• **TEXT EXTRACT**

From: Dominic Fandrey on
Ed Morton wrote:
> On Nov 10, 2:25 pm, Dominic Fandrey <kamik...(a)bsdforen.de> wrote:
>> Ed Morton wrote:
>>> On Nov 10, 11:10 am, Dominic Fandrey <kamik...(a)bsdforen.de> wrote:
>>>> I am working on a rather complex application and the cleaner
>>>> data structures safe enough computation time to outweigh the
>>>> considerable overhead caused by the framework.
>>> Maybe you're trying to do too much in shell if the design paradigm
>>> makes such a big difference!
>> No dependencies outside the base system. The one rule I must not
>> break.
>
> Doesn't creating an object-based middleware framework that has to be
> implemented on your base contradict that requirement? I mean, what's
> the difference between doing that and just installing Java or similar?
> ...

Do you really think using a 758 lines (19kB) shell script framework
is an act comparable to installing a JDK?

OpenJDK uses 124MB on my hard disk, that's more than 6500 times
the space required by my little framework.

> ... but at least they might know Java already, and
> there's probably already a version of Java that'll run on whatever
> your next "base" is other than freeBSD if it's portability you care
> about.

Sure I could write my scripts in Java. However no one would use them
if I did. Not even me.

Ah, I enjoy these pointless discussions.

--
A: Because it fouls the order in which people normally read text.
Q: Why is top-posting such a bad thing?
A: Top-posting.
Q: What is the most annoying thing on usenet and in e-mail?
From: Ed Morton on
On Nov 10, 5:27 pm, Dominic Fandrey <kamik...(a)bsdforen.de> wrote:
> Ed Morton wrote:
> > On Nov 10, 2:25 pm, Dominic Fandrey <kamik...(a)bsdforen.de> wrote:
> >> Ed Morton wrote:
> >>> On Nov 10, 11:10 am, Dominic Fandrey <kamik...(a)bsdforen.de> wrote:
> >>>> I am working on a rather complex application and the cleaner
> >>>> data structures safe enough computation time to outweigh the
> >>>> considerable overhead caused by the framework.

• **WHAT IS ASKED**
1. In the newsgroup thread, how much disk space does OpenJDK take up on Dominic Fandrey's hard disk?
2. Reproduce the part of the newsgroup thread starting at "Do you really" and ending at "Not even me.", word for word.

• **DATASET EXCERPT**
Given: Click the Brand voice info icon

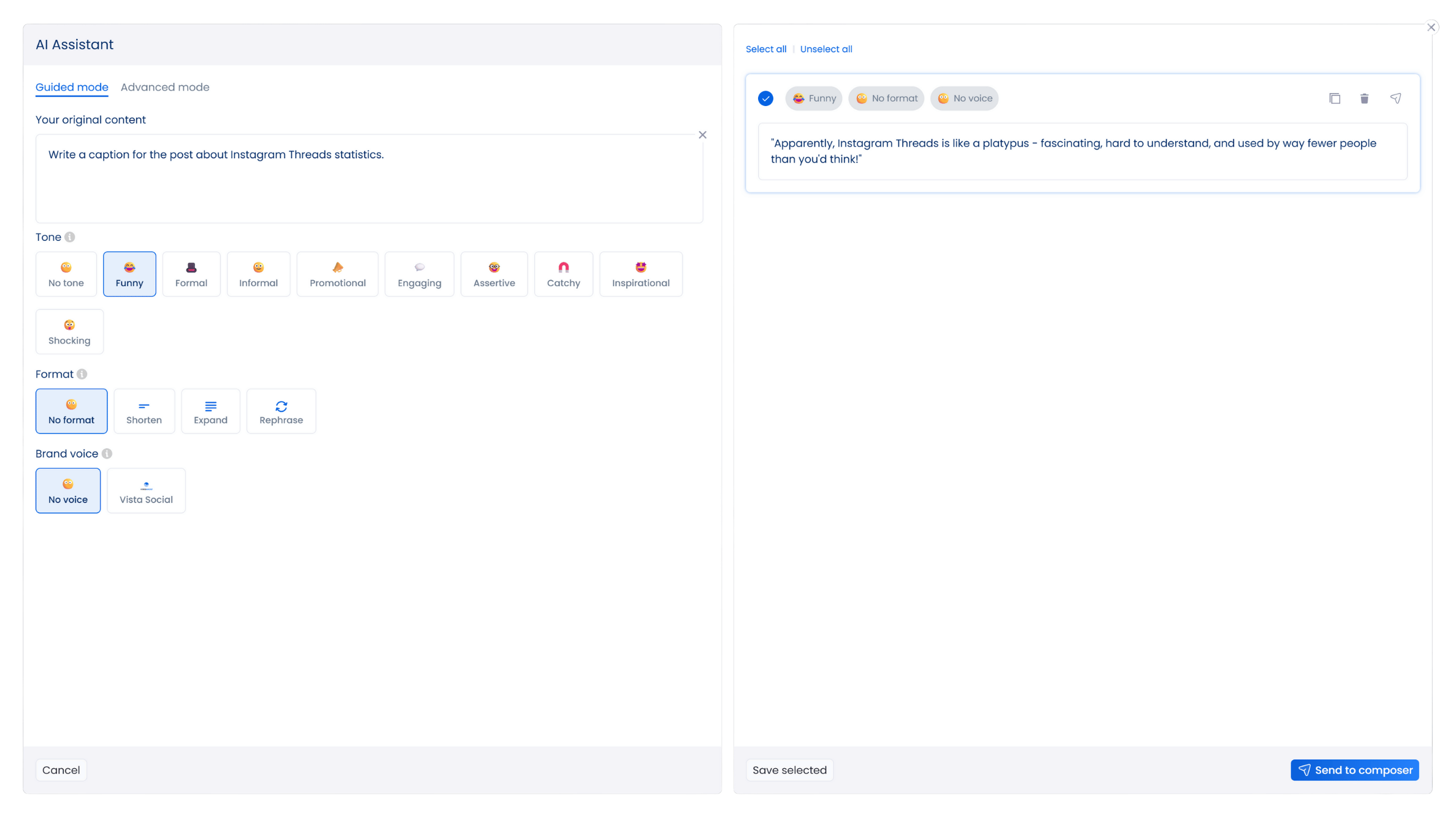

• **SOLUTIONS TO THE TASKS**
1. 124MB

2.
Do you really think using a 758 lines (19kB) shell script framework
is an act comparable to installing a JDK?

OpenJDK uses 124MB on my hard disk, that's more than 6500 times
the space required by my little framework.

> ... but at least they might know Java already, and
> there's probably already a version of Java that'll run on whatever
> your next "base" is other than freeBSD if it's portability you care
> about.

Sure I could write my scripts in Java. However no one would use them
if I did. Not even me.